[Entries supplied]
=======

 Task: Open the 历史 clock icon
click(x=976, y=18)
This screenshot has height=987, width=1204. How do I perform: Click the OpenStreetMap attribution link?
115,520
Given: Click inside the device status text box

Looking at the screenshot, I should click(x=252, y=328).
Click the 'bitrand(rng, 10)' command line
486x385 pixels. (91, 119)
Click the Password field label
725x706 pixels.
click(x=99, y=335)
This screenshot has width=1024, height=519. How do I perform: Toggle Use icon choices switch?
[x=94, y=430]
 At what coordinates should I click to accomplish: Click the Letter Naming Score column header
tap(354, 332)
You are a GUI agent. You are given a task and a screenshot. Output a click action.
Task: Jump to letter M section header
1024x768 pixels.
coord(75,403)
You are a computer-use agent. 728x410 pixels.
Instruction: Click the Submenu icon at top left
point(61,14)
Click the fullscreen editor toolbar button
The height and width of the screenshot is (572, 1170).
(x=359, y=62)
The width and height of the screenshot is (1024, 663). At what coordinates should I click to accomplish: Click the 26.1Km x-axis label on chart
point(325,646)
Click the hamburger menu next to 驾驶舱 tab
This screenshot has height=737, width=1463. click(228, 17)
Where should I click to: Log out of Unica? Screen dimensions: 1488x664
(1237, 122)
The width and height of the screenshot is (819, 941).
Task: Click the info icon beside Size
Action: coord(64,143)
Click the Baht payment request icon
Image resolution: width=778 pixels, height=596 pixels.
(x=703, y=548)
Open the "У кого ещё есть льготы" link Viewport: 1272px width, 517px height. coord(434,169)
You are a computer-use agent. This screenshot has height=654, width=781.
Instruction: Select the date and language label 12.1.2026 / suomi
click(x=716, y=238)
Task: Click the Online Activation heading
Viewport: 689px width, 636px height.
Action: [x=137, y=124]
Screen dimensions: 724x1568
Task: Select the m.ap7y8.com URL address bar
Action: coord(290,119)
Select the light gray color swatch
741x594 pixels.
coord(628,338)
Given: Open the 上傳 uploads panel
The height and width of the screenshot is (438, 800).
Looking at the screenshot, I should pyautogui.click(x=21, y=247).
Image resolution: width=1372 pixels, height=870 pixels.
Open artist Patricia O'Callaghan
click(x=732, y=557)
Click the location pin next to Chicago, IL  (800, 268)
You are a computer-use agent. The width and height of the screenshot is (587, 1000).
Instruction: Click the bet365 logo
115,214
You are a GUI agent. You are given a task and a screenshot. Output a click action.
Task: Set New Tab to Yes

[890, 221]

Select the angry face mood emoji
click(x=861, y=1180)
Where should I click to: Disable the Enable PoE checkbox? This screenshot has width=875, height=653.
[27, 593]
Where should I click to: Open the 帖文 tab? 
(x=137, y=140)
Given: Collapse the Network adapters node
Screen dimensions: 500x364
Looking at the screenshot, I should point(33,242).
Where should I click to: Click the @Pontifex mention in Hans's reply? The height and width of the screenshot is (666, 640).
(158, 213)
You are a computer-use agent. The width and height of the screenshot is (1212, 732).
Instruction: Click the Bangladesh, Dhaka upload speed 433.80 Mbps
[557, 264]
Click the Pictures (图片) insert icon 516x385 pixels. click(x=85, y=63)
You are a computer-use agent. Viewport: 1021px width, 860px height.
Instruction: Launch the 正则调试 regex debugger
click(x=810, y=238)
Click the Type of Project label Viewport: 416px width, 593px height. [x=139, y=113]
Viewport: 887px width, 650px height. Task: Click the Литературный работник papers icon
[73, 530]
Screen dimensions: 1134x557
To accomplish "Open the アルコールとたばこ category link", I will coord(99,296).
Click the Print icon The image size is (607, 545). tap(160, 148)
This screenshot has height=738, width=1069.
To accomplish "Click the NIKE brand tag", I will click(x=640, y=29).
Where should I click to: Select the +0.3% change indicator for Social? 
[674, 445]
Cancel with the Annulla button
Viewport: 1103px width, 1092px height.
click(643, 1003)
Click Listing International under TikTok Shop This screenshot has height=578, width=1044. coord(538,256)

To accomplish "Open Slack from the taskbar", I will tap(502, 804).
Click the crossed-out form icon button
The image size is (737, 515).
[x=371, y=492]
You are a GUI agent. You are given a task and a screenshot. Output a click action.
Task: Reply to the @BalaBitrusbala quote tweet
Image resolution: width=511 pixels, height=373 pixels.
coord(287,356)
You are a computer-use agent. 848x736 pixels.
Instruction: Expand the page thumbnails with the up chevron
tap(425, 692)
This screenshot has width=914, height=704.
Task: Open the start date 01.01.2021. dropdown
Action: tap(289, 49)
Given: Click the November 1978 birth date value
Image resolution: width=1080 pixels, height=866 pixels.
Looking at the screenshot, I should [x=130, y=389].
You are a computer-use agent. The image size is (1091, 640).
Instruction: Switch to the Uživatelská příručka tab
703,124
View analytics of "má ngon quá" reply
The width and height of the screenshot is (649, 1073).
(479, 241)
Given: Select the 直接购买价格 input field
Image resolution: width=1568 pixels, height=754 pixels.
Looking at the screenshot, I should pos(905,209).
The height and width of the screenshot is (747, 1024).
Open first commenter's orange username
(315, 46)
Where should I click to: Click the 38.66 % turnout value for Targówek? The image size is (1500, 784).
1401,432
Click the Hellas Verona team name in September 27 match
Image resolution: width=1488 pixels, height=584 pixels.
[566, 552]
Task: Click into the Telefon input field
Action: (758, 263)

=======

[Exercise description] Copy out every record exactly; leave nothing out.

[Result below]
 Task: Open the 历史 clock icon
click(x=976, y=18)
This screenshot has height=987, width=1204. How do I perform: Click the OpenStreetMap attribution link?
115,520
Given: Click inside the device status text box

Looking at the screenshot, I should click(x=252, y=328).
Click the 'bitrand(rng, 10)' command line
486x385 pixels. (91, 119)
Click the Password field label
725x706 pixels.
click(x=99, y=335)
This screenshot has width=1024, height=519. How do I perform: Toggle Use icon choices switch?
[x=94, y=430]
 At what coordinates should I click to accomplish: Click the Letter Naming Score column header
tap(354, 332)
You are a GUI agent. You are given a task and a screenshot. Output a click action.
Task: Jump to letter M section header
1024x768 pixels.
coord(75,403)
You are a computer-use agent. 728x410 pixels.
Instruction: Click the Submenu icon at top left
point(61,14)
Click the fullscreen editor toolbar button
The height and width of the screenshot is (572, 1170).
(x=359, y=62)
The width and height of the screenshot is (1024, 663). At what coordinates should I click to accomplish: Click the 26.1Km x-axis label on chart
point(325,646)
Click the hamburger menu next to 驾驶舱 tab
This screenshot has height=737, width=1463. click(228, 17)
Where should I click to: Log out of Unica? Screen dimensions: 1488x664
(1237, 122)
The width and height of the screenshot is (819, 941).
Task: Click the info icon beside Size
Action: coord(64,143)
Click the Baht payment request icon
Image resolution: width=778 pixels, height=596 pixels.
(x=703, y=548)
Open the "У кого ещё есть льготы" link Viewport: 1272px width, 517px height. coord(434,169)
You are a computer-use agent. This screenshot has height=654, width=781.
Instruction: Select the date and language label 12.1.2026 / suomi
click(x=716, y=238)
Task: Click the Online Activation heading
Viewport: 689px width, 636px height.
Action: [x=137, y=124]
Screen dimensions: 724x1568
Task: Select the m.ap7y8.com URL address bar
Action: coord(290,119)
Select the light gray color swatch
741x594 pixels.
coord(628,338)
Given: Open the 上傳 uploads panel
The height and width of the screenshot is (438, 800).
Looking at the screenshot, I should pyautogui.click(x=21, y=247).
Image resolution: width=1372 pixels, height=870 pixels.
Open artist Patricia O'Callaghan
click(x=732, y=557)
Click the location pin next to Chicago, IL  (800, 268)
You are a computer-use agent. The width and height of the screenshot is (587, 1000).
Instruction: Click the bet365 logo
115,214
You are a GUI agent. You are given a task and a screenshot. Output a click action.
Task: Set New Tab to Yes

[890, 221]

Select the angry face mood emoji
click(x=861, y=1180)
Where should I click to: Disable the Enable PoE checkbox? This screenshot has width=875, height=653.
[27, 593]
Where should I click to: Open the 帖文 tab? 
(x=137, y=140)
Given: Collapse the Network adapters node
Screen dimensions: 500x364
Looking at the screenshot, I should point(33,242).
Where should I click to: Click the @Pontifex mention in Hans's reply? The height and width of the screenshot is (666, 640).
(158, 213)
You are a computer-use agent. The width and height of the screenshot is (1212, 732).
Instruction: Click the Bangladesh, Dhaka upload speed 433.80 Mbps
[557, 264]
Click the Pictures (图片) insert icon 516x385 pixels. click(x=85, y=63)
You are a computer-use agent. Viewport: 1021px width, 860px height.
Instruction: Launch the 正则调试 regex debugger
click(x=810, y=238)
Click the Type of Project label Viewport: 416px width, 593px height. [x=139, y=113]
Viewport: 887px width, 650px height. Task: Click the Литературный работник papers icon
[73, 530]
Screen dimensions: 1134x557
To accomplish "Open the アルコールとたばこ category link", I will coord(99,296).
Click the Print icon The image size is (607, 545). tap(160, 148)
This screenshot has height=738, width=1069.
To accomplish "Click the NIKE brand tag", I will click(x=640, y=29).
Where should I click to: Select the +0.3% change indicator for Social? 
[674, 445]
Cancel with the Annulla button
Viewport: 1103px width, 1092px height.
click(643, 1003)
Click Listing International under TikTok Shop This screenshot has height=578, width=1044. coord(538,256)

To accomplish "Open Slack from the taskbar", I will tap(502, 804).
Click the crossed-out form icon button
The image size is (737, 515).
[x=371, y=492]
You are a GUI agent. You are given a task and a screenshot. Output a click action.
Task: Reply to the @BalaBitrusbala quote tweet
Image resolution: width=511 pixels, height=373 pixels.
coord(287,356)
You are a computer-use agent. 848x736 pixels.
Instruction: Expand the page thumbnails with the up chevron
tap(425, 692)
This screenshot has width=914, height=704.
Task: Open the start date 01.01.2021. dropdown
Action: tap(289, 49)
Given: Click the November 1978 birth date value
Image resolution: width=1080 pixels, height=866 pixels.
Looking at the screenshot, I should [x=130, y=389].
You are a computer-use agent. The image size is (1091, 640).
Instruction: Switch to the Uživatelská příručka tab
703,124
View analytics of "má ngon quá" reply
The width and height of the screenshot is (649, 1073).
(479, 241)
Given: Select the 直接购买价格 input field
Image resolution: width=1568 pixels, height=754 pixels.
Looking at the screenshot, I should pos(905,209).
The height and width of the screenshot is (747, 1024).
Open first commenter's orange username
(315, 46)
Where should I click to: Click the 38.66 % turnout value for Targówek? The image size is (1500, 784).
1401,432
Click the Hellas Verona team name in September 27 match
Image resolution: width=1488 pixels, height=584 pixels.
[566, 552]
Task: Click into the Telefon input field
Action: (758, 263)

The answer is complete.